-- Selected passage start --

Lastly in looking at the index you may decide to avoid dealing with, say, the financial aspects as being in the ‘too difficult to deal with’ box. Have a go at reading these ‘too difficult to deal with’ chapters – they were written assuming ‘nil knowledge’ and in lay language. Whatever you do, don’t just leave it and hope it will be all right on the day. Go and see a business counsellor/adviser at an Enterprise Agency/ Chamber of Commerce.
Kim Hills Spedding
CHAPTER ONE
WHY DO YOU WANT TO START YOUR OWN BUSINESS?
There may be one or a number of reasons you have come to this decision:
• You have a great idea for a product or service.
• You have a saleable/buyable skill, which can earn you money
• You always came up with ways you could earn money when you were at school – Saturday jobs or maybe buying and selling things amongst your friends.
• You buy and sell things on ‘e-bay’ and try out various ideas to make yourself a lot of money.
• Your parents run a successful business of their own.
• You have had enough of other people (parents, teachers) telling you how to run your life whilst still at home/school. You want to control your own destiny.
• You have been employed and feel you can do a far better job than your bosses. You don’t want to go on earning them lots of money that you could make for yourself.
• You are unemployed and want to get off State benefits.
• You have always been employed and have reached mid-career and can’t readily see the way ahead. Maybe you fear you are going to be made redundant at an age when you feel you will not be able to get another job easily.
• You have been made redundant or taken early retirement, you have plenty of steam left in you and need or would like to go on earning money.
• You have retired, have a pension and want to turn a hobby into a business.
Is Self Employment Really for Me
It is vital to recognise that you are at a crossroads in your life
Before you consider going off down another road you need to ask yourself FOUR QUESTIONS as to whether self employment is really for you.
1. Do I have the necessary skills/experience to do what I am thinking of doing?
2. Do I have the necessary attributes? Am I that sort of person?
3. Have I got enough money? Will I need to borrow?
4. Will I have the support of family and friends?
1. Do I have the necessary skills/experience to do what I am thinking of doing?

-- Selected passage end --
-- Information provided start --

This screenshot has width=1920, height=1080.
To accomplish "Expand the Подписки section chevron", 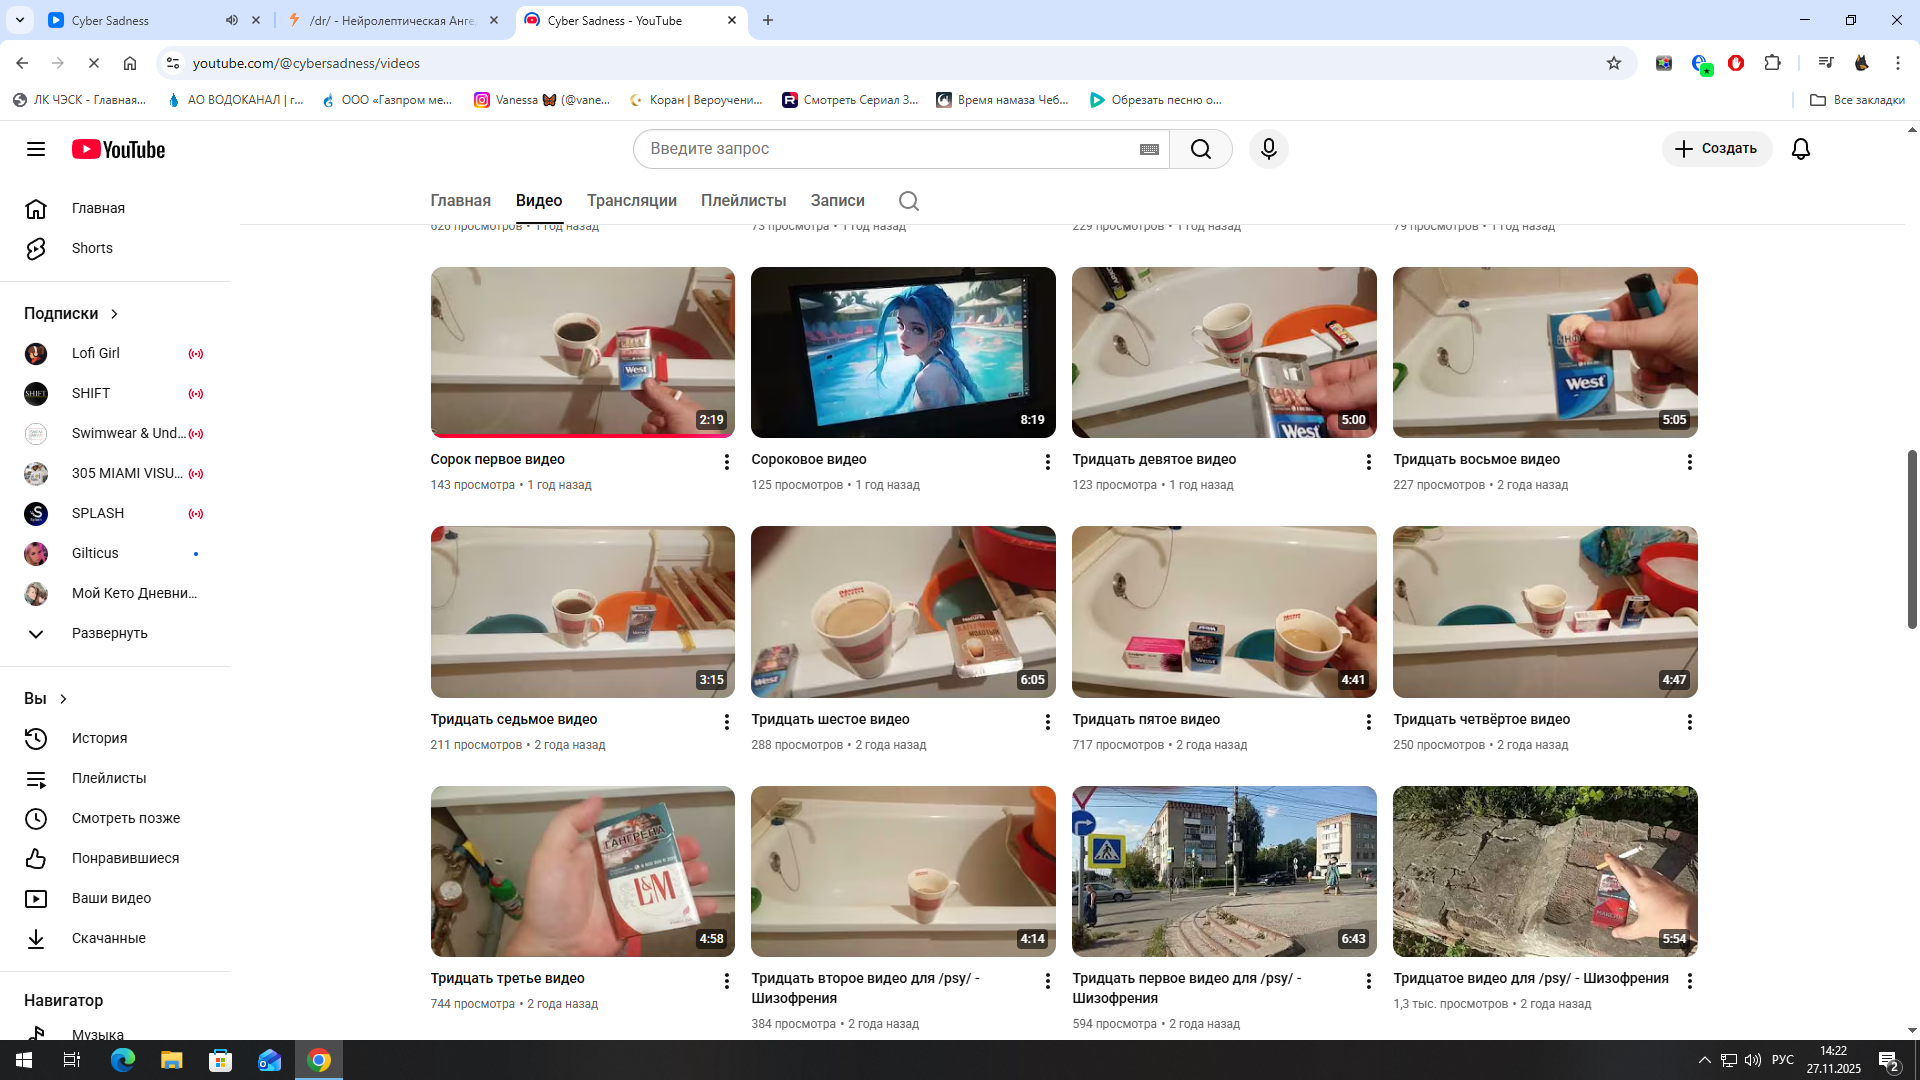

-- Information provided end --

Set exercise 1 = Rewrite the paragraph of the text on starting your own business that begins "Lastly in looking at the index" in a shorter form that keeps its main facts.
Set exercise 2 = Carry the text on starting your own business further from the point where it stops.
The listing is separate material and has no connection to the text on starting your own business.

Task result 1 = If you are tempted to skip a hard topic such as finance, read those chapters anyway, because they assume no prior knowledge and use plain language. Don't ignore the topic and hope it will work out. See a business counselor or adviser at an Enterprise Agency or Chamber of Commerce.

Task result 2 =
You are going to be competing with other people already in business who do know how. If you have any doubts about this it is vital you get yourself on a training course and/or go to work for someone who does know how, to pick their brains and watch what they do. You can find out what training courses are available at your local library, or on the internet . Key in a subject and location to find out what is available, when and where and how to book, or contact your local Chamber of Commerce/Enterprise Agency/College of Further Education.
You may have a brilliant idea but do you have the necessary skills to run the business?
• Do you know how to plan and market your business?
• Do you know how to sell?
• Can you do your own book keeping?
• Do you understand what your accounts will be telling you about your financial state?
• Can you manage people?
• Are you good at managing your time?
Over the years I have seen many able people who had a particular skill or idea but who started a business without getting the training in the skills they needed to run the business.
They had a Business Plan when they started, but put it in a drawer once the bank had agreed the loan/overdraft. Any plan they then had was in their heads or they were running their business by instinct, by ‘the seat of their pants’.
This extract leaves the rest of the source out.